TEXTO DE ORIGEM:
Carta sobre a Pedagogia do Oprimido


Há quem diga que a educação vive uma crise; mas, sempre houve quem o dissesse. Não há como discordar de uma tal assertiva; contudo, não há como endossá-la plenamente. A educação não vive uma crise, como uma tormenta fragorosa para além da qual há sol e brisa, ou como um processo agudo a aguardar por seu desfecho. A educação é a crisis, a eterna encruzilhada humana – entre o legado da tradição e inovação do momento, entre a pausa reflexiva para apreender o mundo e a necessidade de passar à ação, entre a crítica dos valores vigentes e a defesa dos princípios atemporais, numa palavra: entre o que há sido e o que pode (ou não pode) ser.

Esta é a raiz da grande opressão – a ontológica, a essencial, a imanente –, da qual toda outra opressão é concretização ôntica, existencial, manifesta. O homem oprime o homem porque a vida oprime a vida, porque ser oprime todo ente, o obriga a continuar sendo. O homem oprime o homem para transferir ao outro o fardo da necessidade, para que este o carregue para si, para tentar ser livre, para tentar ser plenamente. Mas todo homem é oprimido. A opressão ao outro é tentativa de minimalização da opressão em si, e não sua supressão – o senhor está oprimido pela necessidade de manter a opressão, pela opressão atual do superior a si, e pela opressão virtual do seu concorrente.

Por isso, a assim chamada pedagogia do oprimido acerta e erra, entende e confunde, esclarece e obumbra, desvela e vela. Ela acerta ao apontar para a opressão; mas erra ao apontar pra só uma delas. Ela entende e articula a condição de vítima e de oprimido, sempre coadunáveis, mas confunde a condição de opressor com a de algoz, algo nem sempre factível. Ela esclarece ao desvendar-lhe o mecanismo, mas obumbra ao não tematizar a possível causa histórica (ou meta-histórica, natural), que exigiu sua construção. Por fim, ela desvela os caminhos para a libertação do oprimido, pela superação das contradições a combater, mas vela os caminhos para a plena conscientização da opressão essencial e de sua contradição, a qual não deve ser resolvida, mas fortalecida: a contradição do homem com o universo, chamada vida, e cuja solução é a morte.

MATERIAL FORNECIDO:
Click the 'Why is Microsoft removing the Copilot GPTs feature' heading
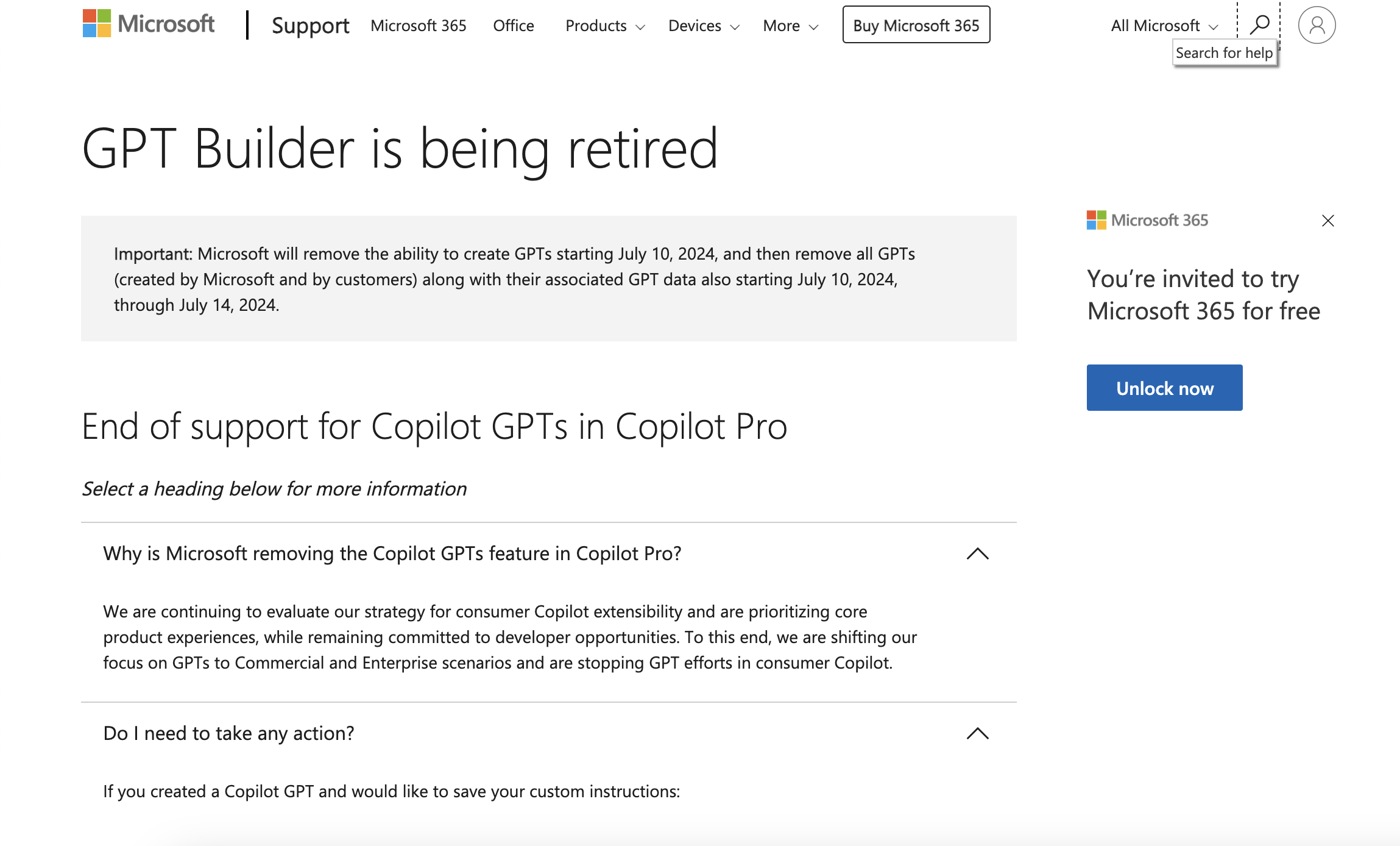This screenshot has height=846, width=1400. [392, 553]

TAREFAS:
a - Segundo a carta sobre a Pedagogia do Oprimido, qual contradição não deve ser resolvida, mas fortalecida?
b - Transcreva da carta sobre a Pedagogia do Oprimido o trecho de "Há quem diga" a "não pode) ser.".
c - Escreva a continuação da carta sobre a Pedagogia do Oprimido a partir da última frase apresentada.

RESPOSTAS:
a - A contradição do homem com o universo, chamada vida.

b -
Há quem diga que a educação vive uma crise; mas, sempre houve quem o dissesse. Não há como discordar de uma tal assertiva; contudo, não há como endossá-la plenamente. A educação não vive uma crise, como uma tormenta fragorosa para além da qual há sol e brisa, ou como um processo agudo a aguardar por seu desfecho. A educação é a crisis, a eterna encruzilhada humana – entre o legado da tradição e inovação do momento, entre a pausa reflexiva para apreender o mundo e a necessidade de passar à ação, entre a crítica dos valores vigentes e a defesa dos princípios atemporais, numa palavra: entre o que há sido e o que pode (ou não pode) ser.

c -
Justiça, porém, há que ser feita: o que há de eventual equívoco, penumbra, confusão ou velamento na insigne obra freireana não se deve atribuir a uma falha, lapso ou negligência, mas a uma finitude – ele foi até onde lhe fora dado ir; mas todo lá é um até-aqui, e sempre há um mais além. Ele foi até o extremo da opressão marginal, da opressão excludente, da opressão estrutural; todavia, ainda há opressão para quem está no centro, para o incluído: há uma opressão substancial.

Em todo caso, porém, ele começou a jornada pelo lugar correto. Iniciar a partir dos oprimidos máximos é avançar na contramão da opressão, desbastando-lhe as camadas econômicas, políticas, jurídicas, culturais, históricas, naturais, rumo à longínqua e intangível opressão ontológica originária. Começar a libertação da periferia para o centro é o caminho para perceber que não há centro, que o lugar privilegiado de certos sujeitos também está margem de outros centros de opressão, de outras instâncias endógenas, diáfanas, sutis, tal como o famoso círculo infinito de Nicolau de Cusa, imagem que ele usou para representar Deus, mas que ilustra bem o fardo universal do Ser: uma circunferência cujo centro está em toda parte, e cuja superfície está em parte alguma.

Há que libertar, portanto. Por todos os meios e modos imediatamente acessíveis ou mediatamente acessáveis. Mas não qualquer liberdade. E não para qualquer objetivo. Há que libertar o homem do homem em toda a parte e sempre. Há que libertar o homem da vida, sempre que possível for, avançando contra o que outrora era injunção incontornável – a doença genética, a necessidade insanável, o perigo ambiente.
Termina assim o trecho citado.